Mudança na contraprova de Yago deve gerar novas reclamações do Nacional

Por Meu Timão

Uruguaios já haviam reclamado de escalação de Yago na primeira partida contra o Nacional

Uruguaios já haviam reclamado de escalação de Yago na primeira partida contra o Nacional

Foto: Daniel Augusto Jr. / Agência Corinthians

Neste domingo foi confirmado que o resultado da contraprova do exame antidoping de Yago, inicialmente marcado para ser divulgado nesta segunda-feira, foi alterado para a próxima quinta. Apesar de ter sido feita pelo laboratório que realiza os procedimentos, em Los Angeles, a alteração deve gerar reclamações do Nacional.

Após a primeira partida entre as duas equipes, na última quarta-feira, Guillermo Pena, dirigente do clube uruguaio, afirmou em entrevista a uma rádio local que o zagueiro não deveria estar em campo no Estádio Parque Central, em Montevidéu.

Ainda segundo o dirigente, a diretoria do Nacional havia acionado a Conmebol para saber a situação do zagueiro, que, de acordo com ele, deveria estar suspenso preventivamente.

A reclamação de Pena é por Yago ter testado positivo em um exame antidoping realizado após o clássico entre Corinthians e Santos, no dia 6 de março.

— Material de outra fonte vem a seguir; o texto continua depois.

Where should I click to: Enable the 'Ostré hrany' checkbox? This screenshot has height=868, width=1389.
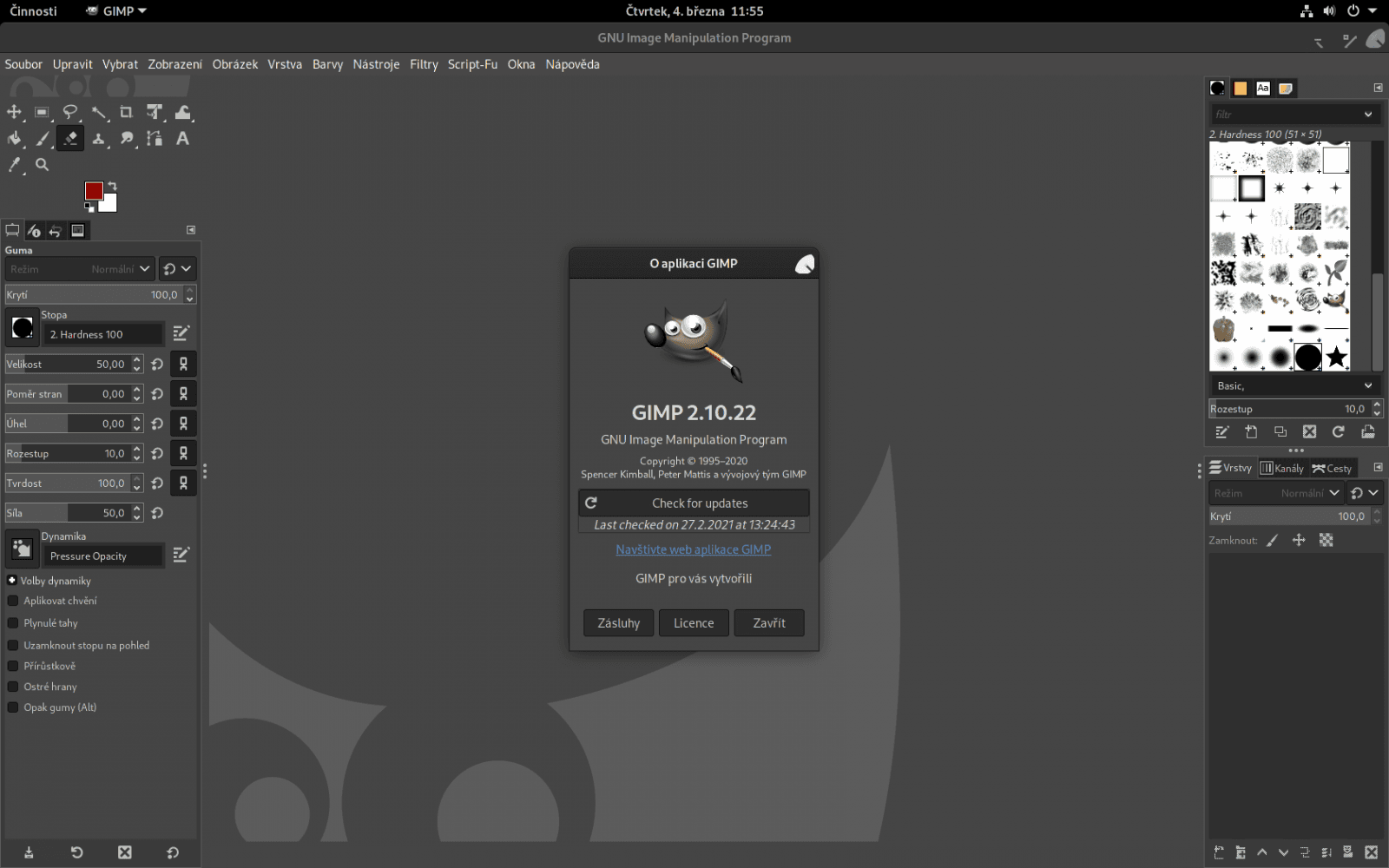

O anúncio de que a susbtância betametasona havia sido encontrada foi feita após a partida contra o Audax, pela semifinal do Campeonato Paulista, no dia 23 de abril.

Neste domingo, o Meu Timão explicou por que as reclamações dos uruguaios são sem fundamento. Como o departamento jurídico do Timão já ressaltou, não se pode suspender um jogador antes do resultado da contraprova.

Além disso, nenhuma entidade (FPF, CBF, Conmebol ou Fifa) emitiu qualquer comunicado sugerindo a suspensão de Yago. A suspensão só deve acontecer caso o resultado da contraprova confirme o doping. Nesse caso, o jogador ficará suspenso preventivamente até que seu caso seja julgado pelo Tribunal de Justiça Desportiva (TJD).

Caso esses procedimentos se confirmem, o Corinthians segue otimista, já que afirma que o uso da betametasona de forma intra-articular (o que foi feito com o jogador) é permitido pela Agência Mundial Antidopagem. O caso só seria considerado doping se a manipulação do medicamento fosse feita de outras formas.